Schroders : Faut-il à nouveau s’inquiéter pour la sécurité énergétique en Europe ?

La sécurité énergétique en Europe reste une source d’inquiétude, malgré les progrès enregistrés pour se détacher des importations de gaz russe. En 2022 et 2023, les pays européens ont considérablement accru leur recours aux sources d’énergie alternatives, réduit leur dépendance à l’égard du gaz naturel russe et reconstitué rapidement leurs stocks de gaz.

Dans le même temps, le temps relativement doux de l’hiver dernier a permis de maintenir une faible demande en combustibles fossiles, ce qui a favorisé la transition énergétique dans de nombreux pays. Toutefois, de grandes questions subsistent quant à savoir si tous ces préparatifs seront suffisants pour faire face aux mois à venir. L’Europe sera-t-elle en mesure de relever les défis potentiels du marché de l’énergie en 2024 et au-delà ?

Qui alimente actuellement l’Europe en électricité ?

Après avoir craint que l’Europe ne manque de gaz en 2022, suite à l’arrêt des exportations de gaz par la Russie, la situation énergétique semble beaucoup plus stable. La Norvège a remplacé la Russie en tant que principal fournisseur de gaz, et la combinaison de températures hivernales douces, de prix de l’énergie plus bas et d’importations de gaz naturel liquéfié (GNL) en provenance de fournisseurs internationaux a permis à l’Europe de passer le cap de l’hiver dernier et même d’anticiper.

Tous ces facteurs ont fait que les installations de stockage de gaz en Europe continentale étaient à 90 % de leur capacité en août, soit près de trois mois avant l’échéance du 1er novembre. L’Europe a également progressé dans sa transition énergétique. Dans le cadre du plan de réduction de la demande de gaz prévu par l’initiative REPowerEU, la consommation de gaz a diminué de plus de 19 % entre août 2022 et janvier 2023 (contre 15 % d’exigence minimale), par rapport à la même période cinq ans plus tôt.

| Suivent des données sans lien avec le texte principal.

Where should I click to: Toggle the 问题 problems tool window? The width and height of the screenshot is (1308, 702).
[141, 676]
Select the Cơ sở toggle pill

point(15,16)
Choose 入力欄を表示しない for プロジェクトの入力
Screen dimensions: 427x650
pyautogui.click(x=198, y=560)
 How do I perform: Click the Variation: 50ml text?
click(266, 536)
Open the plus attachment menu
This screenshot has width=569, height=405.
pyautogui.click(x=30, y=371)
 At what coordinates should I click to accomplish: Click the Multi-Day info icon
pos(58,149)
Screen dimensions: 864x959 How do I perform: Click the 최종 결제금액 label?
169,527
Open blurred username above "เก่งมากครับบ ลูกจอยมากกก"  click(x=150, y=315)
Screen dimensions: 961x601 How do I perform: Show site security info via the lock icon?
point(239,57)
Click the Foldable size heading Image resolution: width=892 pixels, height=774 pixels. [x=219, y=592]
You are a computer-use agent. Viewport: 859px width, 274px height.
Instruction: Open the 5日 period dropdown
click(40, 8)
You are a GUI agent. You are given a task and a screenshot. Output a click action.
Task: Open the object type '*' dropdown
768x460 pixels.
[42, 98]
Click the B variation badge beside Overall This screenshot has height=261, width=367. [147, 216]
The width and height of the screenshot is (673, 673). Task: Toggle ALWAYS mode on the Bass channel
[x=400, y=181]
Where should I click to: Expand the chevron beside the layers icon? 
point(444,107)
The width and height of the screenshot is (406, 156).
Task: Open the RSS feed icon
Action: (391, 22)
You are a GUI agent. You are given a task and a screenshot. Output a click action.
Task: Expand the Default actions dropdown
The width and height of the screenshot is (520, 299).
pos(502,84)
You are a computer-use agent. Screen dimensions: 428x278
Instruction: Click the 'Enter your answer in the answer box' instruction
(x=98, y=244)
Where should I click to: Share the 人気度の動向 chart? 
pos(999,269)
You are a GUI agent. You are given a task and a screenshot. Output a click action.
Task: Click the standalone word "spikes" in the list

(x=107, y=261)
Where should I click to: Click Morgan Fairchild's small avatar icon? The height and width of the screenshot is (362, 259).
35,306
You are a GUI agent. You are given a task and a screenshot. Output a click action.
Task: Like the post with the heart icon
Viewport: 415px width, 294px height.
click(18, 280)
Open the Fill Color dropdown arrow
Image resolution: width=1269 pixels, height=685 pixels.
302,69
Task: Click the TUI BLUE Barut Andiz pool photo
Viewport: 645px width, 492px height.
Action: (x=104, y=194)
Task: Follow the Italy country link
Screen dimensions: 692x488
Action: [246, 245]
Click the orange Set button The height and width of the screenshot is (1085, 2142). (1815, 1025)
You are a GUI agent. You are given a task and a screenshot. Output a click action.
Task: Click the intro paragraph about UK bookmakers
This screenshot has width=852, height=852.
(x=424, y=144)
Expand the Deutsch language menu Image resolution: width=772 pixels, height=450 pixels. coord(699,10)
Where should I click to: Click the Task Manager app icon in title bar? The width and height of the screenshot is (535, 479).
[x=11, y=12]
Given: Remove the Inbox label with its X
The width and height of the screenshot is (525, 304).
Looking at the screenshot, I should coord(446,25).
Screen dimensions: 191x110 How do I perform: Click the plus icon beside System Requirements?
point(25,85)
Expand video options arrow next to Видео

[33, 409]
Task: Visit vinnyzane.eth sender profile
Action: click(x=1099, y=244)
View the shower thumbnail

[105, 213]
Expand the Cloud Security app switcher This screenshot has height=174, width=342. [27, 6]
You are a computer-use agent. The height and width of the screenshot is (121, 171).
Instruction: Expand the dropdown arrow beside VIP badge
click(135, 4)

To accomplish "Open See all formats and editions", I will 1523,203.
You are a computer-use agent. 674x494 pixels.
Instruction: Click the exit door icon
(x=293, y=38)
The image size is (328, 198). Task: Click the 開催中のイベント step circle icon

Karin Kaiser, responsable des marchés privés en Europe chez Schroders Greencoat, note que les niveaux de stockage de gaz sont élevés, ce qui permet un soulagement par rapport à leurs niveaux d’il y a neuf mois. Elle souligne que le succès des mesures visant à réduire la consommation est incertain, car le public n’est pas forcément disposé à réduire l’activité industrielle ou à baisser la température de l’eau. Pendant que l’Europe est occupée à transformer son système énergétique, ces incertitudes demeurent. En outre, les prix de l’énergie devraient rester plus élevés qu’il y a 18 mois, en partie parce qu’une part importante de l’approvisionnement en gaz a été remplacée par des contrats de GNL coûteux, ce qui a particulièrement affecté l’Allemagne, au vu de son économie à forte consommation d’énergie.

Croissance des énergies renouvelables : la transition énergétique de l’Europe est-elle sur la bonne voie ?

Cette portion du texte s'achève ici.